-- Begin --

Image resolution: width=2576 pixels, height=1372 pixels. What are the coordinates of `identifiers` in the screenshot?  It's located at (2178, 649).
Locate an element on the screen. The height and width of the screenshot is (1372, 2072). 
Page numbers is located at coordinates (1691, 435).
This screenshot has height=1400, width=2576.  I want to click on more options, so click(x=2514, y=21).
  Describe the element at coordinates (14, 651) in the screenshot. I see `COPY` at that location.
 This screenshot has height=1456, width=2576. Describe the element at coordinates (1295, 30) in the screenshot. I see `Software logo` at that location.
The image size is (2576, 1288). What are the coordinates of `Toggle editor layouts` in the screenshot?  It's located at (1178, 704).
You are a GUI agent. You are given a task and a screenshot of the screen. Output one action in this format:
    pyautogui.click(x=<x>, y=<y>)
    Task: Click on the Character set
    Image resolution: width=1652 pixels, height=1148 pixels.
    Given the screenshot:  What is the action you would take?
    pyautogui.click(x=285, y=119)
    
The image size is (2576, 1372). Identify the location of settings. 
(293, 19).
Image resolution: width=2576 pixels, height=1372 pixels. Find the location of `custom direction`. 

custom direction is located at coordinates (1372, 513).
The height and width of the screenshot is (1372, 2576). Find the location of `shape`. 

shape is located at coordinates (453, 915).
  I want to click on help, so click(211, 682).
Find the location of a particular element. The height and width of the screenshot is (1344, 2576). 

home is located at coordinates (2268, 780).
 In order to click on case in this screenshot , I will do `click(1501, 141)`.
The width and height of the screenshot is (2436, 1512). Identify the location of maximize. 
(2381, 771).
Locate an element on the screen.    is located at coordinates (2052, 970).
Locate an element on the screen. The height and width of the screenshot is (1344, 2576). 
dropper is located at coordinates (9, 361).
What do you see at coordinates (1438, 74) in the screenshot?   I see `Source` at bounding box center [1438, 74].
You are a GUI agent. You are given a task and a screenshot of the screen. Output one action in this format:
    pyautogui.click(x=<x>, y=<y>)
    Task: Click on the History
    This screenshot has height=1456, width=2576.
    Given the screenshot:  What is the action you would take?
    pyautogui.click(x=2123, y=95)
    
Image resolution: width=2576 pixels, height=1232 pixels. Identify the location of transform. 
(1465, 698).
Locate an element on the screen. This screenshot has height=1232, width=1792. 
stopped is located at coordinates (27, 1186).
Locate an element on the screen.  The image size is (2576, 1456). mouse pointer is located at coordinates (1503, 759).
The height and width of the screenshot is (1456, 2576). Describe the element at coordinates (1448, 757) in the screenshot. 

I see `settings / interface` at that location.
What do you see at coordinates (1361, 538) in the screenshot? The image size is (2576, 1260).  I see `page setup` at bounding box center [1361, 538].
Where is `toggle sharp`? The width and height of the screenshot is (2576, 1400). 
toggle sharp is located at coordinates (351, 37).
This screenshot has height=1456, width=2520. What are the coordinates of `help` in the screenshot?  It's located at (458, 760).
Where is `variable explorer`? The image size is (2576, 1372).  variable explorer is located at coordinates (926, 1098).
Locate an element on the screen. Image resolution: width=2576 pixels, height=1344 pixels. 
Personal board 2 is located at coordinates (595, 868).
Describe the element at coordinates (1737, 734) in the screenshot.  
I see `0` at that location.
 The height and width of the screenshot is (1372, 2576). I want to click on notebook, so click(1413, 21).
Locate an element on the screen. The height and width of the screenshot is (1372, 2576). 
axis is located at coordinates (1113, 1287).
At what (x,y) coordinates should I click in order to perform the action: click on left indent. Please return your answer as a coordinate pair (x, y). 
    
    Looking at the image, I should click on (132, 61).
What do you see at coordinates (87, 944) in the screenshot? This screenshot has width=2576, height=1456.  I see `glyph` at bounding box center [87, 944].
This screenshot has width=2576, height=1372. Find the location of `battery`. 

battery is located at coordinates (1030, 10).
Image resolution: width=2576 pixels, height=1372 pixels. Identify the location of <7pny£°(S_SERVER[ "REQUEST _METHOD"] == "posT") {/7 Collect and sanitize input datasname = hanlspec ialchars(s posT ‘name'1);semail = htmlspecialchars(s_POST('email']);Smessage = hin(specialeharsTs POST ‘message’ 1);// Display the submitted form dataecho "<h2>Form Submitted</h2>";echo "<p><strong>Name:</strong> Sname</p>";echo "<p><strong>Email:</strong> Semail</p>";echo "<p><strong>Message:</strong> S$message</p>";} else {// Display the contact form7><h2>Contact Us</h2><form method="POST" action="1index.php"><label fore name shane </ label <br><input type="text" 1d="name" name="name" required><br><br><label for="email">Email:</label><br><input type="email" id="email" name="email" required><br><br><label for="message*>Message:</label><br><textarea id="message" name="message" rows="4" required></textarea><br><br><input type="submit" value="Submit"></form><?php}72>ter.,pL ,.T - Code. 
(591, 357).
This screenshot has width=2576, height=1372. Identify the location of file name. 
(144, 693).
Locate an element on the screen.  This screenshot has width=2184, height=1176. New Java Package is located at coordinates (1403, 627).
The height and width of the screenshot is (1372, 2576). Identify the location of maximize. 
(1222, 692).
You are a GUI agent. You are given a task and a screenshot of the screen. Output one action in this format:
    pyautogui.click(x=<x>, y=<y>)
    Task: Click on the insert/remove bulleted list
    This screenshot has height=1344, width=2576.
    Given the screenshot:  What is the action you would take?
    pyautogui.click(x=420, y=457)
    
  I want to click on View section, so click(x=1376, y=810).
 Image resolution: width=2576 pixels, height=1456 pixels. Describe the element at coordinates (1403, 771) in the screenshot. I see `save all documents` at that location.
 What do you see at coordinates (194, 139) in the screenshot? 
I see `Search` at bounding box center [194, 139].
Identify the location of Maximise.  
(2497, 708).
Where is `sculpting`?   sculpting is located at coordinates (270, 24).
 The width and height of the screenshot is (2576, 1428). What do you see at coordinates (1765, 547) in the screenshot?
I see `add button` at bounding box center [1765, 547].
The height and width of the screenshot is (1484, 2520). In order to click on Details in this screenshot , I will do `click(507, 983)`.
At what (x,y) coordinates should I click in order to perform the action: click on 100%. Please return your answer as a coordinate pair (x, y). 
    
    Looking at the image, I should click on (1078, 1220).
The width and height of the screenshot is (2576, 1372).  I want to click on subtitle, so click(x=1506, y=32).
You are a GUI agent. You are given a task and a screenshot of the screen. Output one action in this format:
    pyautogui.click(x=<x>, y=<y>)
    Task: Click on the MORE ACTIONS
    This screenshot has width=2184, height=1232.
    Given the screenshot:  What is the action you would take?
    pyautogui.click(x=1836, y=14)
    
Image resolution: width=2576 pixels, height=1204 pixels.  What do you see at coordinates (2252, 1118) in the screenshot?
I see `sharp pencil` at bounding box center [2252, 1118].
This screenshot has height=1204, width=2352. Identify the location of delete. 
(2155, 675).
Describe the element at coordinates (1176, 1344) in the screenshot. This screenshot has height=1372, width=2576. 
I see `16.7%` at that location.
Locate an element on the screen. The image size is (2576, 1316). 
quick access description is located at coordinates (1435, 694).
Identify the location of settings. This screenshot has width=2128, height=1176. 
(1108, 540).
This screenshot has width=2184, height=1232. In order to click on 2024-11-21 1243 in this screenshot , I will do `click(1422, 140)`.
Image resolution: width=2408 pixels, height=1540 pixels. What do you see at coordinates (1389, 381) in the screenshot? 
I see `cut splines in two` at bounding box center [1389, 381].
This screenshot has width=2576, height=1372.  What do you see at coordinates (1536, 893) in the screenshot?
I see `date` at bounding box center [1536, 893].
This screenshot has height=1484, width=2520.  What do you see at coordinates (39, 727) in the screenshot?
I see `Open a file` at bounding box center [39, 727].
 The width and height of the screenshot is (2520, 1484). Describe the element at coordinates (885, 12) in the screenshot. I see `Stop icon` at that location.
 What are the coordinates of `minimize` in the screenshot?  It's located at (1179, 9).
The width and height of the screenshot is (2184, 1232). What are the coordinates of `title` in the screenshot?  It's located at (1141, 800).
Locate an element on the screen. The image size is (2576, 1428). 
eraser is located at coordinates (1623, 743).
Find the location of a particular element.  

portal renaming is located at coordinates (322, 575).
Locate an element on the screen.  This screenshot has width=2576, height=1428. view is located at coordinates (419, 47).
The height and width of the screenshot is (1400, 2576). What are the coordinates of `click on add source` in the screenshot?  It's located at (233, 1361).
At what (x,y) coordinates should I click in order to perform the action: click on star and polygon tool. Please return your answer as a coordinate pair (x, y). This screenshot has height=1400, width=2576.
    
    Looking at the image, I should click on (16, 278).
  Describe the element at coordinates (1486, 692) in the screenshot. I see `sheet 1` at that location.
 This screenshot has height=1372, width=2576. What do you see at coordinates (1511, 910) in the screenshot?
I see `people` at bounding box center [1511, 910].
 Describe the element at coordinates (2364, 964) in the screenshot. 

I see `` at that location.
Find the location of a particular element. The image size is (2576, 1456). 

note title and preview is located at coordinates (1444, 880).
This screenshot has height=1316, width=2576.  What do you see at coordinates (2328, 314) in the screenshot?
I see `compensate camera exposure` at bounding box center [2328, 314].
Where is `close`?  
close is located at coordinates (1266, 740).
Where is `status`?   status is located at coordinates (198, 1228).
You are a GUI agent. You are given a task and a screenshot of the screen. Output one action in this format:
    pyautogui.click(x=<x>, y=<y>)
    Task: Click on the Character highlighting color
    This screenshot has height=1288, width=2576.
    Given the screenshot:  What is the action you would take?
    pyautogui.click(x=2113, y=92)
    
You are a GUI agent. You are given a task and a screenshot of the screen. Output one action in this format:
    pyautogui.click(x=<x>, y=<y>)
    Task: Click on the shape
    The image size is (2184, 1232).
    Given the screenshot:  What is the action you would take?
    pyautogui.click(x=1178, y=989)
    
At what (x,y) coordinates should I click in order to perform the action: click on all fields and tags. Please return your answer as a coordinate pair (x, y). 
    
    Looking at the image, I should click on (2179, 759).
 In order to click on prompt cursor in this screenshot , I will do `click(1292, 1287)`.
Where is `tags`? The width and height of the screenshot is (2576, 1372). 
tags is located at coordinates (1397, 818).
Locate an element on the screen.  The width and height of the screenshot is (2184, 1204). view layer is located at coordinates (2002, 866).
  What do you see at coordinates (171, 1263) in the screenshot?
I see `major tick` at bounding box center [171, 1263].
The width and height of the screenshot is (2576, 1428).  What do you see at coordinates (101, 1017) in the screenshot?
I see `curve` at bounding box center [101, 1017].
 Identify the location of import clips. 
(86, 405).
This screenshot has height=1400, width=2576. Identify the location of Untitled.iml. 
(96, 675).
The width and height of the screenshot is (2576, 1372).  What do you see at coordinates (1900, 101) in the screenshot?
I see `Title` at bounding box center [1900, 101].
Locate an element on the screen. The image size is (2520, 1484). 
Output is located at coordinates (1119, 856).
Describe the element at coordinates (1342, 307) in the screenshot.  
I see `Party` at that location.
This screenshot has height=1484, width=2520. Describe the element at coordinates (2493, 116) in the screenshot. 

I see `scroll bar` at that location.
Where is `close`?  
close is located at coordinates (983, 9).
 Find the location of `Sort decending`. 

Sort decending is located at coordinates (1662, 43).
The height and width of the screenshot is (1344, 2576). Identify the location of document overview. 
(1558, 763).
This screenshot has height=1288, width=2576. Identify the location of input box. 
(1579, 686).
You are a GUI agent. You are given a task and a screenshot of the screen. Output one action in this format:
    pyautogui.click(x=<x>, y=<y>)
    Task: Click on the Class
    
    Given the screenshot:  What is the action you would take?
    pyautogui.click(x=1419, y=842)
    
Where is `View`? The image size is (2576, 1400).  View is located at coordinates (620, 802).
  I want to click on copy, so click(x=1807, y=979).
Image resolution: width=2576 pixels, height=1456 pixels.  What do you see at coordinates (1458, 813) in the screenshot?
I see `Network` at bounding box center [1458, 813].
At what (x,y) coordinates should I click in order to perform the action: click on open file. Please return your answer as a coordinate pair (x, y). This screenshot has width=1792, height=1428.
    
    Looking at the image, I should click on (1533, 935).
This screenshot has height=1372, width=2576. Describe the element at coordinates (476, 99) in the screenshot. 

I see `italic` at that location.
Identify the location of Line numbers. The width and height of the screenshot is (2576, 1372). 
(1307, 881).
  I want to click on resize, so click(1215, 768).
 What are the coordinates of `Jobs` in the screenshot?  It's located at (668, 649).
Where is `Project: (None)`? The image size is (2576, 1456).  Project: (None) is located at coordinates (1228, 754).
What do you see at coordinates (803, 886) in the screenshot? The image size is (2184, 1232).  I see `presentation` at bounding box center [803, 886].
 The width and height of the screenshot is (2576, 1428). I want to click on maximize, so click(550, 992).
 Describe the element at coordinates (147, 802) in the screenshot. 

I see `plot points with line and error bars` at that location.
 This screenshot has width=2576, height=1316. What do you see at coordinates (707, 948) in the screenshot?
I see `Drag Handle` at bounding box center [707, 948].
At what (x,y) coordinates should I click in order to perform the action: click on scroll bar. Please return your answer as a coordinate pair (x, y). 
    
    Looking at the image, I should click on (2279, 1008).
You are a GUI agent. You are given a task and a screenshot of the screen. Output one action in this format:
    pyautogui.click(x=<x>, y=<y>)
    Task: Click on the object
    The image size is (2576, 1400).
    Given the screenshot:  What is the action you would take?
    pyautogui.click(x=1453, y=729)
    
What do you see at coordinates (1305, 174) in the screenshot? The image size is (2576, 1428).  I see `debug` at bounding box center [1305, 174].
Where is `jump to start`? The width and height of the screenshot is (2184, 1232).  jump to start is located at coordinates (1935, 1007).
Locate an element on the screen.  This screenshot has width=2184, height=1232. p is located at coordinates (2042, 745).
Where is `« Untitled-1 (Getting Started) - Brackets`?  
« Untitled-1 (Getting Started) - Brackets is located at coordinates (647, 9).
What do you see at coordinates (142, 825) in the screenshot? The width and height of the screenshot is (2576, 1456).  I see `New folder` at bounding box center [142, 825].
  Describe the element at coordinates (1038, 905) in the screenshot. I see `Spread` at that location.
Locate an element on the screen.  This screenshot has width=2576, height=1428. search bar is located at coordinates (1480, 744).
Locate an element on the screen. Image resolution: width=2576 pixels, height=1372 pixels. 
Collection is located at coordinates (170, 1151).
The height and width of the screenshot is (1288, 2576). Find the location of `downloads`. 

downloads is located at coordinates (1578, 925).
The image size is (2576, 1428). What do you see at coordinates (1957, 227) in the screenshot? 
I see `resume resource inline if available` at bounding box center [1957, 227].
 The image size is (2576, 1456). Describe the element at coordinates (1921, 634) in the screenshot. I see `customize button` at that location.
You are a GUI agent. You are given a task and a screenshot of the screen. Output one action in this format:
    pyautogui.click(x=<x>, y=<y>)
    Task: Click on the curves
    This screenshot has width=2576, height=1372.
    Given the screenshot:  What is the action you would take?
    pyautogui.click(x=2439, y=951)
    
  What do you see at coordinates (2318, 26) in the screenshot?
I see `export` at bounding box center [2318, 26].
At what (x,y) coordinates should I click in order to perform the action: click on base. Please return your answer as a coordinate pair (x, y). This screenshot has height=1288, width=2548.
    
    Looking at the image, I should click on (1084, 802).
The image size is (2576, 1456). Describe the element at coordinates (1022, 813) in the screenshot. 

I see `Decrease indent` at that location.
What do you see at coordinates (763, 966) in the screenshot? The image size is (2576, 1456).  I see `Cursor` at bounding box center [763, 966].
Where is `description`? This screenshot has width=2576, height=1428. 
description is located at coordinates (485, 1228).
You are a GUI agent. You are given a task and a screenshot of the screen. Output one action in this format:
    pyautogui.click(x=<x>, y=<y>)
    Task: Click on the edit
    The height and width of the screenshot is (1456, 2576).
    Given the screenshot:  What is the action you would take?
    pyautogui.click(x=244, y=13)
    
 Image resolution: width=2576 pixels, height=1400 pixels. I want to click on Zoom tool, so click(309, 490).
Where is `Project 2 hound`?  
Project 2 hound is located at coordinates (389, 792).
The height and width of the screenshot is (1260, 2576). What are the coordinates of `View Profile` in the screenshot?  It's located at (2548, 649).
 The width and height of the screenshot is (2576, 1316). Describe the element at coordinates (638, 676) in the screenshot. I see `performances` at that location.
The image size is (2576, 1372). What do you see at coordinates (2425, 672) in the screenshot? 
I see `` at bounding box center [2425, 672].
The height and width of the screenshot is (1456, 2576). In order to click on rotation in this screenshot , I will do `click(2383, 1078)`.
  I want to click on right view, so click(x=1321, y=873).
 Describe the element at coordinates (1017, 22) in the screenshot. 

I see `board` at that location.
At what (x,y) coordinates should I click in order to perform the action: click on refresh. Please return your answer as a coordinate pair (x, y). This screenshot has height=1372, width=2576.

-- End --

● Task brief:
Give the lines above as a numbered list, leaving out blank lines, starting at the line that contains "coordinates (1480, 744)." and ending at the line that contains "Project 2 hound is".

● Result for this exercise:
1. Locate an element on the screen.  This screenshot has width=2576, height=1428. search bar is located at coordinates (1480, 744).
2. Locate an element on the screen. Image resolution: width=2576 pixels, height=1372 pixels. 
3. Collection is located at coordinates (170, 1151).
4. The height and width of the screenshot is (1288, 2576). Find the location of `downloads`. 
5. downloads is located at coordinates (1578, 925).
6. The image size is (2576, 1428). What do you see at coordinates (1957, 227) in the screenshot? 
7. I see `resume resource inline if available` at bounding box center [1957, 227].
8.  The image size is (2576, 1456). Describe the element at coordinates (1921, 634) in the screenshot. I see `customize button` at that location.
9. You are a GUI agent. You are given a task and a screenshot of the screen. Output one action in this format:
10.     pyautogui.click(x=<x>, y=<y>)
11.     Task: Click on the curves
12.     This screenshot has width=2576, height=1372.
13.     Given the screenshot:  What is the action you would take?
14.     pyautogui.click(x=2439, y=951)
15.   What do you see at coordinates (2318, 26) in the screenshot?
16. I see `export` at bounding box center [2318, 26].
17. At what (x,y) coordinates should I click in order to perform the action: click on base. Please return your answer as a coordinate pair (x, y). This screenshot has height=1288, width=2548.
18.     Looking at the image, I should click on (1084, 802).
19. The image size is (2576, 1456). Describe the element at coordinates (1022, 813) in the screenshot. 
20. I see `Decrease indent` at that location.
21. What do you see at coordinates (763, 966) in the screenshot? The image size is (2576, 1456).  I see `Cursor` at bounding box center [763, 966].
22. Where is `description`? This screenshot has width=2576, height=1428. 
23. description is located at coordinates (485, 1228).
24. You are a GUI agent. You are given a task and a screenshot of the screen. Output one action in this format:
25.     pyautogui.click(x=<x>, y=<y>)
26.     Task: Click on the edit
27.     The height and width of the screenshot is (1456, 2576).
28.     Given the screenshot:  What is the action you would take?
29.     pyautogui.click(x=244, y=13)
30.  Image resolution: width=2576 pixels, height=1400 pixels. I want to click on Zoom tool, so click(309, 490).
31. Where is `Project 2 hound`?  
32. Project 2 hound is located at coordinates (389, 792).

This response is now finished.